##### Data provided #####

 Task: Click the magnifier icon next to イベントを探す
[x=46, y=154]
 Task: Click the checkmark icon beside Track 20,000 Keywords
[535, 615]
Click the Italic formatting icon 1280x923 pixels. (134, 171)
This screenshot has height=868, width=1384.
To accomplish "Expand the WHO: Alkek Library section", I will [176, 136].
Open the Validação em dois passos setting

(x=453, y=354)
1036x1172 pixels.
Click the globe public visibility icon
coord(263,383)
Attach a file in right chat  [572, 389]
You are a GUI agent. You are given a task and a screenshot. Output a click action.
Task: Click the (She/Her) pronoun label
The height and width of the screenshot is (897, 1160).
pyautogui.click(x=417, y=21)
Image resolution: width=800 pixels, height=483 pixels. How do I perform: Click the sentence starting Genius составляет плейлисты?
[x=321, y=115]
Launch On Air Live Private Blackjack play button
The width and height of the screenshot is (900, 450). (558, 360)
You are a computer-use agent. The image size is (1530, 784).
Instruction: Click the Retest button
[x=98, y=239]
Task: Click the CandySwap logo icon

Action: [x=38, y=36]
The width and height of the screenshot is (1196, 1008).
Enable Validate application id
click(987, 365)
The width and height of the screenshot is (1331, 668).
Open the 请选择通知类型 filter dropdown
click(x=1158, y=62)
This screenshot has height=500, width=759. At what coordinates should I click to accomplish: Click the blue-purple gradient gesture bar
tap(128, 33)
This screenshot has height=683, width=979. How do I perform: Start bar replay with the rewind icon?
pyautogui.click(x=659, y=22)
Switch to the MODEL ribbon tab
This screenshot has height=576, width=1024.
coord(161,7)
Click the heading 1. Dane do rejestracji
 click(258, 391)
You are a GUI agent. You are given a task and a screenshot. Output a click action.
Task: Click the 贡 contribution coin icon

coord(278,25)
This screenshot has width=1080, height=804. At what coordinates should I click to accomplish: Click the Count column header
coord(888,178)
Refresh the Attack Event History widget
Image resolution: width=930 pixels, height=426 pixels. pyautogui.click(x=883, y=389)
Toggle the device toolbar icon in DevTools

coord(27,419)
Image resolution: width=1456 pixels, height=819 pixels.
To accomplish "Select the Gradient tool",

#####

Retype all of the records above line for line, without changing anything.

 Task: Click the magnifier icon next to イベントを探す
[x=46, y=154]
 Task: Click the checkmark icon beside Track 20,000 Keywords
[535, 615]
Click the Italic formatting icon 1280x923 pixels. (134, 171)
This screenshot has height=868, width=1384.
To accomplish "Expand the WHO: Alkek Library section", I will [176, 136].
Open the Validação em dois passos setting

(x=453, y=354)
1036x1172 pixels.
Click the globe public visibility icon
coord(263,383)
Attach a file in right chat  [572, 389]
You are a GUI agent. You are given a task and a screenshot. Output a click action.
Task: Click the (She/Her) pronoun label
The height and width of the screenshot is (897, 1160).
pyautogui.click(x=417, y=21)
Image resolution: width=800 pixels, height=483 pixels. How do I perform: Click the sentence starting Genius составляет плейлисты?
[x=321, y=115]
Launch On Air Live Private Blackjack play button
The width and height of the screenshot is (900, 450). (558, 360)
You are a computer-use agent. The image size is (1530, 784).
Instruction: Click the Retest button
[x=98, y=239]
Task: Click the CandySwap logo icon

Action: [x=38, y=36]
The width and height of the screenshot is (1196, 1008).
Enable Validate application id
click(987, 365)
The width and height of the screenshot is (1331, 668).
Open the 请选择通知类型 filter dropdown
click(x=1158, y=62)
This screenshot has height=500, width=759. At what coordinates should I click to accomplish: Click the blue-purple gradient gesture bar
tap(128, 33)
This screenshot has height=683, width=979. How do I perform: Start bar replay with the rewind icon?
pyautogui.click(x=659, y=22)
Switch to the MODEL ribbon tab
This screenshot has height=576, width=1024.
coord(161,7)
Click the heading 1. Dane do rejestracji
 click(258, 391)
You are a GUI agent. You are given a task and a screenshot. Output a click action.
Task: Click the 贡 contribution coin icon

coord(278,25)
This screenshot has width=1080, height=804. At what coordinates should I click to accomplish: Click the Count column header
coord(888,178)
Refresh the Attack Event History widget
Image resolution: width=930 pixels, height=426 pixels. pyautogui.click(x=883, y=389)
Toggle the device toolbar icon in DevTools

coord(27,419)
Image resolution: width=1456 pixels, height=819 pixels.
To accomplish "Select the Gradient tool",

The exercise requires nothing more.